▶ PROBLEM TO WORK ON
Return, from the lines below, each one that includes the word "Größen".
-------------------------
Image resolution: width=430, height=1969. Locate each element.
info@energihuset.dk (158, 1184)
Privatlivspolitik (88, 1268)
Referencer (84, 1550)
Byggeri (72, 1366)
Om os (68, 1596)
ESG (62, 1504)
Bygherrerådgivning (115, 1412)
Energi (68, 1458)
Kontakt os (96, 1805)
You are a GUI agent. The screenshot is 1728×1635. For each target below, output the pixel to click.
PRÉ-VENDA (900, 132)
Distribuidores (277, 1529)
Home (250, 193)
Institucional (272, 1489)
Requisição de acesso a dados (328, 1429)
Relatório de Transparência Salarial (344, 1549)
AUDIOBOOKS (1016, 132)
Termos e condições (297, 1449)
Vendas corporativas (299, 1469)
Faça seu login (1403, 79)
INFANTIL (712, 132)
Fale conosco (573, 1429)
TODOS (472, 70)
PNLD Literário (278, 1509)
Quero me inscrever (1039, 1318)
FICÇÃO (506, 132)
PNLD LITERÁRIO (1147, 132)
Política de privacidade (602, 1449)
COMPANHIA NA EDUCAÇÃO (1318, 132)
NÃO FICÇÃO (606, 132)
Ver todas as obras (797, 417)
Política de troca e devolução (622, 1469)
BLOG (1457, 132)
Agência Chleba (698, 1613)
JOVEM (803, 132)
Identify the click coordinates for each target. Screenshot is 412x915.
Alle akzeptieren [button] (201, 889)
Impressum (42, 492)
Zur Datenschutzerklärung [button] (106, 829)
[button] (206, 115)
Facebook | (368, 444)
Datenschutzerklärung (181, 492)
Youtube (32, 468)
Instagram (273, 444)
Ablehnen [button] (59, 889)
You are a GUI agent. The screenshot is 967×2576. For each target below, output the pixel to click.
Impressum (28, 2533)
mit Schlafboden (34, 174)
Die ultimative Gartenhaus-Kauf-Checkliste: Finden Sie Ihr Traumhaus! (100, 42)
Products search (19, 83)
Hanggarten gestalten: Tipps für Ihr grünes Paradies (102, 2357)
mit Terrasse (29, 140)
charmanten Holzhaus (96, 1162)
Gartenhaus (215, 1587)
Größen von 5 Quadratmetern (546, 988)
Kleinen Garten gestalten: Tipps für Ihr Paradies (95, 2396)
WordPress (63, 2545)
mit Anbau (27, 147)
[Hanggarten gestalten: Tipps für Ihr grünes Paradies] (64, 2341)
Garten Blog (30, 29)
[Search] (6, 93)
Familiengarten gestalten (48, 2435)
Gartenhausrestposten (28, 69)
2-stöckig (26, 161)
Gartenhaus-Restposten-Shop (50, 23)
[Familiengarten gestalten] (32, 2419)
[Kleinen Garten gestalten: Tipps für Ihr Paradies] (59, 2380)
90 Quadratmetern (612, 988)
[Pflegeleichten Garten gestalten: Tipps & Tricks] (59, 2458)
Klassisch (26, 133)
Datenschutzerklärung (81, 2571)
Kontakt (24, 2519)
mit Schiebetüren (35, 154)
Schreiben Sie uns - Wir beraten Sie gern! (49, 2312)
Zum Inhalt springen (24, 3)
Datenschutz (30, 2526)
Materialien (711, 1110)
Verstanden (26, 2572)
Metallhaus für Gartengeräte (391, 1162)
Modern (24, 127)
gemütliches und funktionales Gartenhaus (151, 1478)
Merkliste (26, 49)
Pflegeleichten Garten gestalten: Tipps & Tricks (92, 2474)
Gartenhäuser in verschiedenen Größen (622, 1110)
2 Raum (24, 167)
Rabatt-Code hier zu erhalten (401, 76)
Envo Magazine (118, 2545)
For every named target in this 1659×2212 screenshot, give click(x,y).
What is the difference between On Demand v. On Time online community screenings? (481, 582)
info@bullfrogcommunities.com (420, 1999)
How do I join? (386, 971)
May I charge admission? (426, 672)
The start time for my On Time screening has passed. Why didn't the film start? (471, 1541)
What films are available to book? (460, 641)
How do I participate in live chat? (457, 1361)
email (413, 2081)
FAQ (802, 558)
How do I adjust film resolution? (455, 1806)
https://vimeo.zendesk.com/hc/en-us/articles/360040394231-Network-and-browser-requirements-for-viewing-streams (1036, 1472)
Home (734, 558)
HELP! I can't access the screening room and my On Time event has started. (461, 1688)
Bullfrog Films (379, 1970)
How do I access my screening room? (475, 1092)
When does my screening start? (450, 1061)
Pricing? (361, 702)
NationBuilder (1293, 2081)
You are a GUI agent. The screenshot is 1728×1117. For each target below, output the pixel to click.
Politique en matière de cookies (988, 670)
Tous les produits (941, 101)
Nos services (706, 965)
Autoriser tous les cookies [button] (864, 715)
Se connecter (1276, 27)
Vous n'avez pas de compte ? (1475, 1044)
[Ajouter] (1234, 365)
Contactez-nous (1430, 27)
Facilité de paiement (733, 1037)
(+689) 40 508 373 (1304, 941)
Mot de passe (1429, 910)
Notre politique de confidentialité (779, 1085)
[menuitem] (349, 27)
-------------------------
▶ YOUR SOLUTION
Größen von 5 Quadratmetern (546, 988)
Gartenhäuser in verschiedenen Größen (622, 1110)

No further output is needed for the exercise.